= George Dorris =

American historian

George Dorris (born August 3, 1930) is an American dance historian, educator, editor, and writer. As managing editor of Dance Chronicle for thirty years, he laid foundations and established standards for dance scholarship not only in the United States but in many other countries of the world. In 2007, he was honored with a lifetime membership in the Society of Dance History Scholars and by the award for Outstanding Service to Dance Research presented by the Congress on Research in Dance.

==Early life and education==
George Edward Dorris was born into a prominent family in Eugene, Oregon, the son of Benjamin Fultz Dorris and Klysta (Cornet) Dorris. In 1892, his great-uncle George Dorris purchased a farm in Springfield, about five miles from Eugene, and experimented with various crops before establishing a hazelnut orchard in 1905. The mild weather, abundance of rain, and well-drained soil of the Willamette Valley provided ideal conditions for growing nut trees. Over the next fifty years, the Dorris Ranch, as the farm was known, was expanded as Ben Dorris joined his uncle and developed the property to around seventy-five acres with a nursery and thousands of trees. However, young George Dorris was not interested in a career in the nut industry, being more attracted to languages and literature than to agriculture.

After completing high school in 1948, Dorris studied Spanish and English literature at the University of Oregon in Eugene. He graduated a year early with a bachelor of arts degree and then spent a year working in San Francisco. While there, he had opportunities to attend concerts, plays, and opera and ballet performances. Afterward, he enrolled in the graduate school of Northwestern University in Evanston, Illinois, to pursue his studies in Restoration and eighteenth-century English literature. In his second year, he was awarded a university fellowship that paid his tuition and living expenses. Then, in 1955, he received a Fulbright Scholarship to study in Italy. After a few months in Italy, he returned to Northwestern as a graduate assistant in the Department of English. He took his first teaching jobs while finishing his doctoral dissertation on poet, librettist, and translator Paolo Antonio Rolli (1687-1765) and the Italian circle in London. He completed his doctoral degree in 1962, working on the dissertation under the supervision of Jean H. Hagstrum.

==Academic career==
Before completing his dissertation, Dorris began his professional career as an instructor of English literature at Duke University in North Carolina (1957-1960). He then moved on to Rutgers University in New Jersey (1960-1962), the University of the Pacific and its constituent Raymond College in California (1962-1964), and to Queens College of the City University of New York (1964-1967). The remainder of his teaching career (1967-1998) was spent at York College, also a component of the City University of New York. There, he rose from assistant professor to associate professor of English literature, teaching courses in Restoration and eighteenth-century drama, poetry, and prose, as well as occasional courses in criticism and dance history.

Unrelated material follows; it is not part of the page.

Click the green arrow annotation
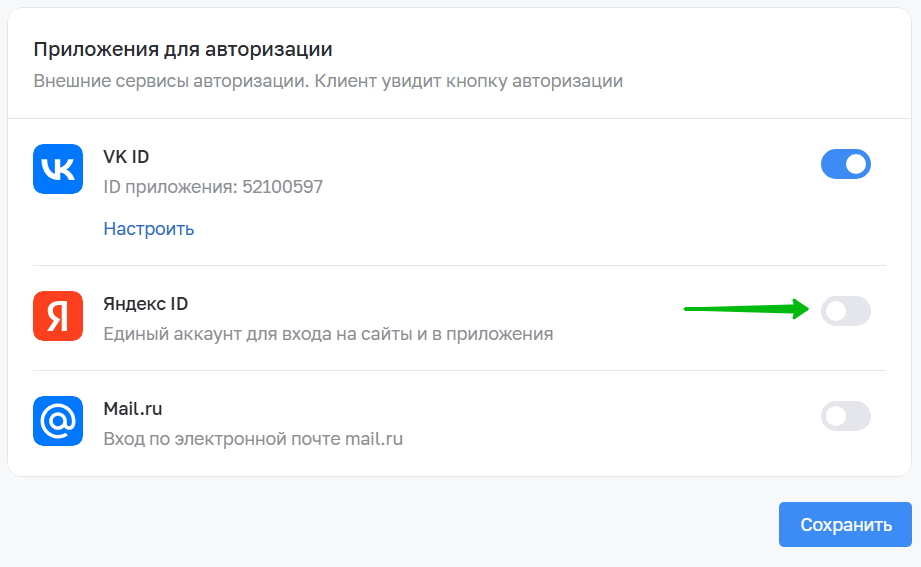The width and height of the screenshot is (921, 567). [747, 308]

After attending a performance of the New York City Ballet in February 1965, Dorris was fortunate to meet the poet Jack Anderson, who was working at Dance Magazine at the time. Dorris had long been interested in dance, having seen programs presented by the American Ballet Theatre, Ballet Russe de Monte Carlo, the Royal Ballet of London, and the Martha Graham Dance Company. His interest in dance history grew further after meeting Anderson, who, along with their friend George Jackson, also wrote for the English magazine Ballet Today. In his academic field, Dorris had found that there was "not much new to say about John Dryden or Alexander Pope," but he came to realize that "there were enormous areas of dance just waiting to be discovered."

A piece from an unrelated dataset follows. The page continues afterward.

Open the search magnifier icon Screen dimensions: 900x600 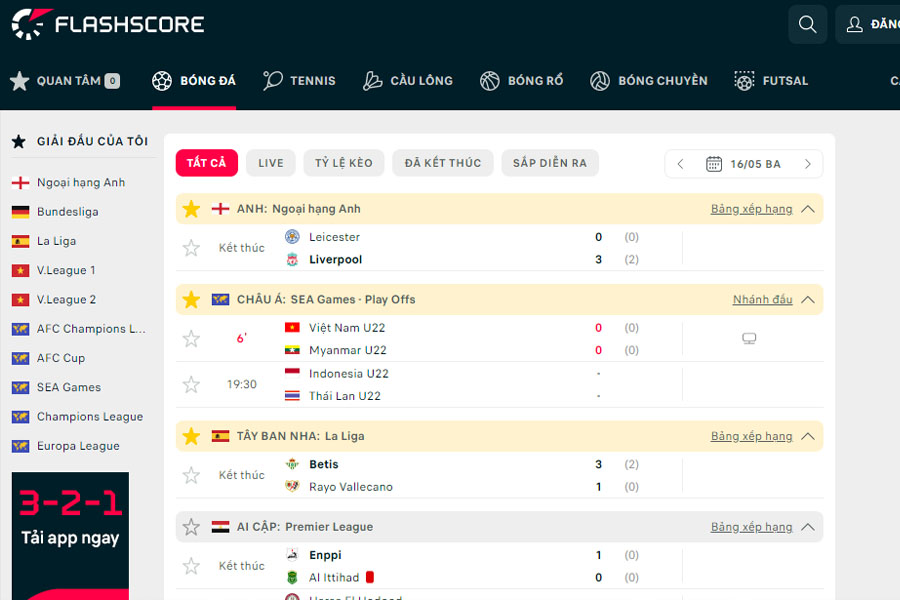[x=807, y=24]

==Avocation as dance historian==
Following Anderson and Jackson's example, Dorris began writing occasional reviews of dance performances for Ballet Today. At a party in 1966, he met Arlene Croce, who had recently launched Ballet Review magazine. He became one of its early contributors, marking the start of his long and distinguished career as a dance historian. He was encouraged in his endeavors by Selma Jeanne Cohen, a leading figure in dance scholarship, who became his lifelong mentor and friend. In 1967, Dorris served for ten years as music editor for Ballet Review, and, eventually, became the regular reviewer of musical recordings for the publication (1993–present). Additionally, he served as the secretary on the board of directors of Dance Perspectives Foundation from 1975 to 1981. In 1977, Dorris and Anderson were the founding editors of Dance Chronicle: Studies in Dance and Related Arts, a journal published by Marcel Dekker that became the acknowledged leader in the field of dance scholarship. They continued to produce several issues a year—four at first, then three—until 2007, when they relinquished their roles to younger scholars.

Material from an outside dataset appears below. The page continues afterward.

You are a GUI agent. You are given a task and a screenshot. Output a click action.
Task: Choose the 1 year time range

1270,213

During these years, Dorris was also active in several professional organizations focused on dance history and criticism. In 1978, he was a founding member of the Society of Dance History Scholars, for which he served on the board of directors (1979-1983, 1990-1993) and on the editorial board (2001-2004). He also served on the board of directors of the Dance Critics Association (1980-1983, 1996-1999) and the World Dance Alliance (1991-2012) and was a longtime member of the Congress on Research in Dance. He had a significant effect on the policies and direction of all these organizations, helping each one to move forward toward its stated goals.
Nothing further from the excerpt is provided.